Global stocks trade higher and bonds lower this Tuesday on hopes that calm may return to Hong Kong after Lam, the city’s chief executive, announced plans to formally withdraw the extradition bill that spark massive protests in recent weeks. In mainland China the Caixin PMI services Index beat expectations thereby reducing selling pressure on the Renminbi.
Crude oil and industrial metals trade higher while gold trades lower. This after four failed attempts to break resistance at $1550/oz. Silver and platinum’s impressive 15% outperformance against gold during the past month has for now raised concerns about a correction. The depth of which will depends on whether gold manage to stay above support at $1520/oz.
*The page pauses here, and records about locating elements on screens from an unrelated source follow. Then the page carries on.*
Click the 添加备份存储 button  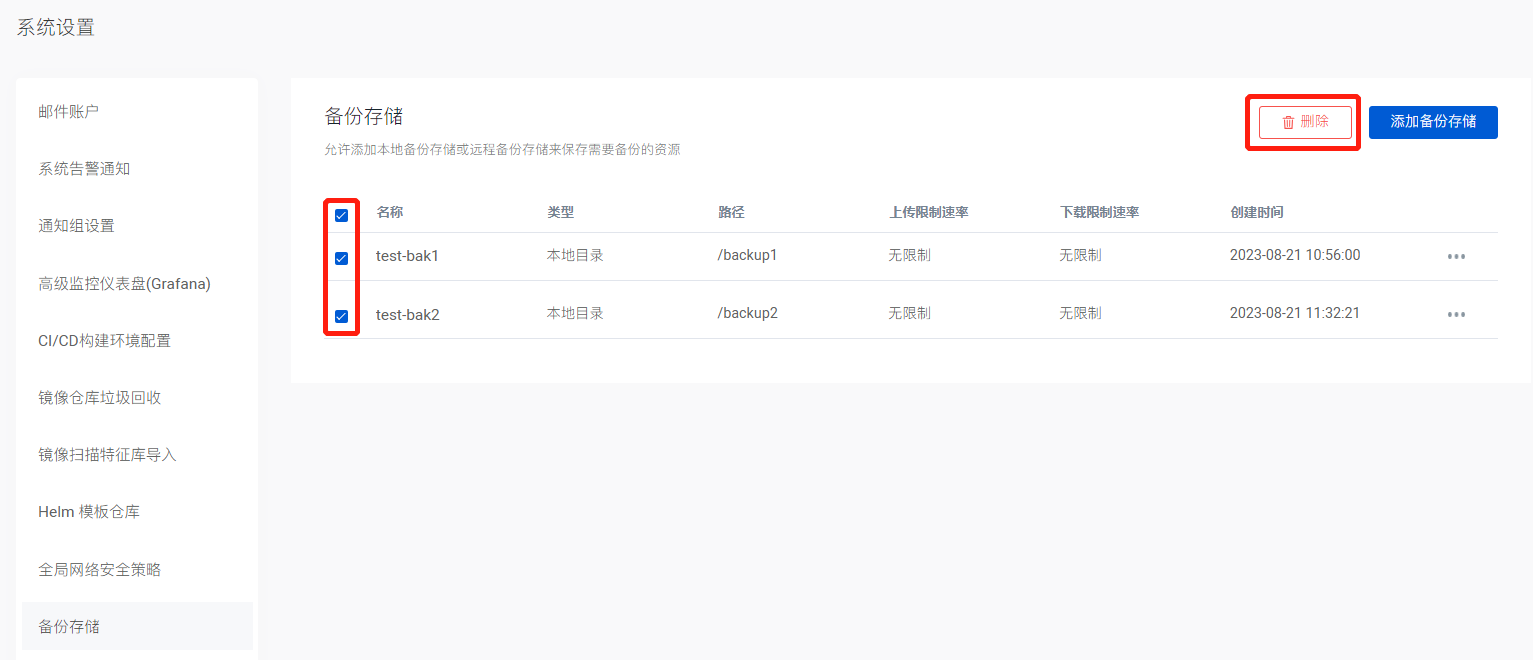pos(1432,122)
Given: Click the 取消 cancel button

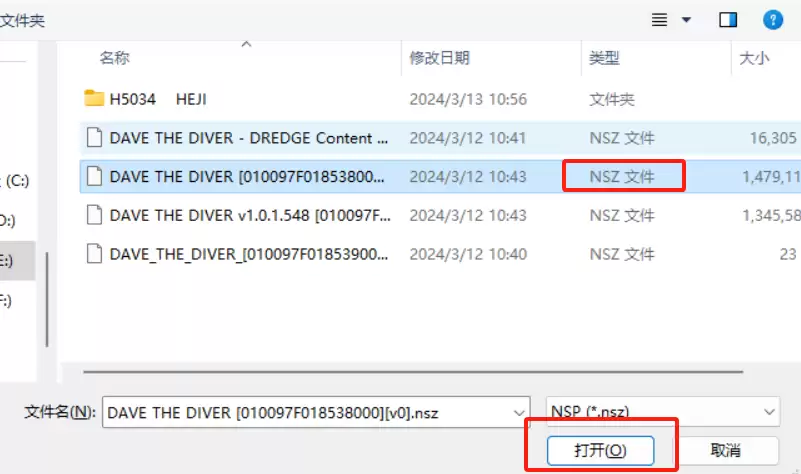Looking at the screenshot, I should click(726, 450).
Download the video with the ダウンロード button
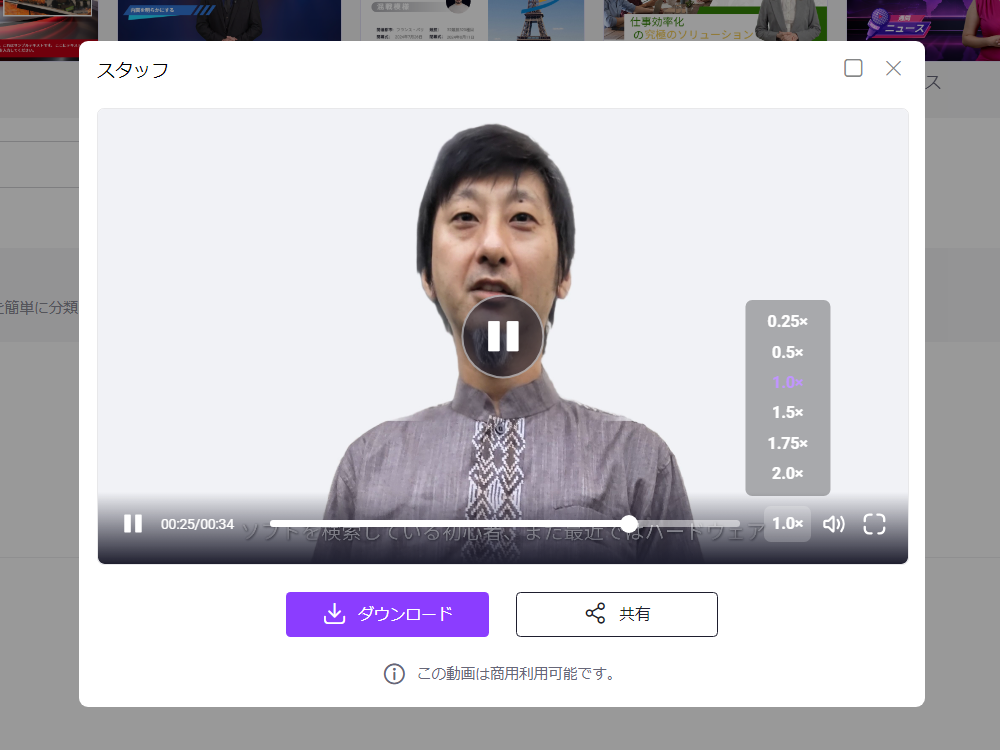This screenshot has width=1000, height=750. tap(387, 614)

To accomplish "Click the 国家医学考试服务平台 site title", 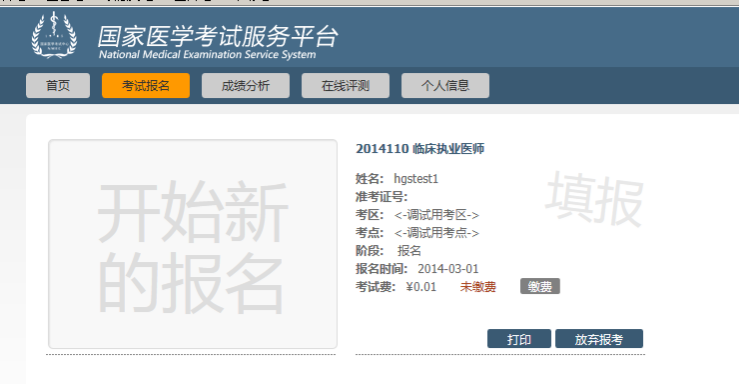I will 218,36.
Today’s improved market conditions follows a Monday sell-off after US ISM Manufacturing dropped below 50 for the first time in three years and US and Chinese officials struggled to set a date for renewed trade talks. Sources told CNBC that President Trump wanted to double tariffs on Chinese goods last month before settling on a smaller increase. This after learning that China had formalized plans to slap duties on $75 billion in US products in response to new tariffs from Washington on September 1.
These developments helped sent both Brent crude oil and HG copper below support thereby setting up the short-covering rally triggered by today’s improved sentiment.
Crude oil remains troubled by reports that production from Opec, Russia and the U.S. all rose last month. This at a time where the strength of demand growth, due to trade war pessimism, has increasingly been called into question. Next up is the delayed until Thursday ‘Weekly Petroleum Status Report’ from the US Energy Information Administration. Surveys point to another supportive stock pile drop but overall, we remain cautious with resistance at $61.50 capping the upside for now.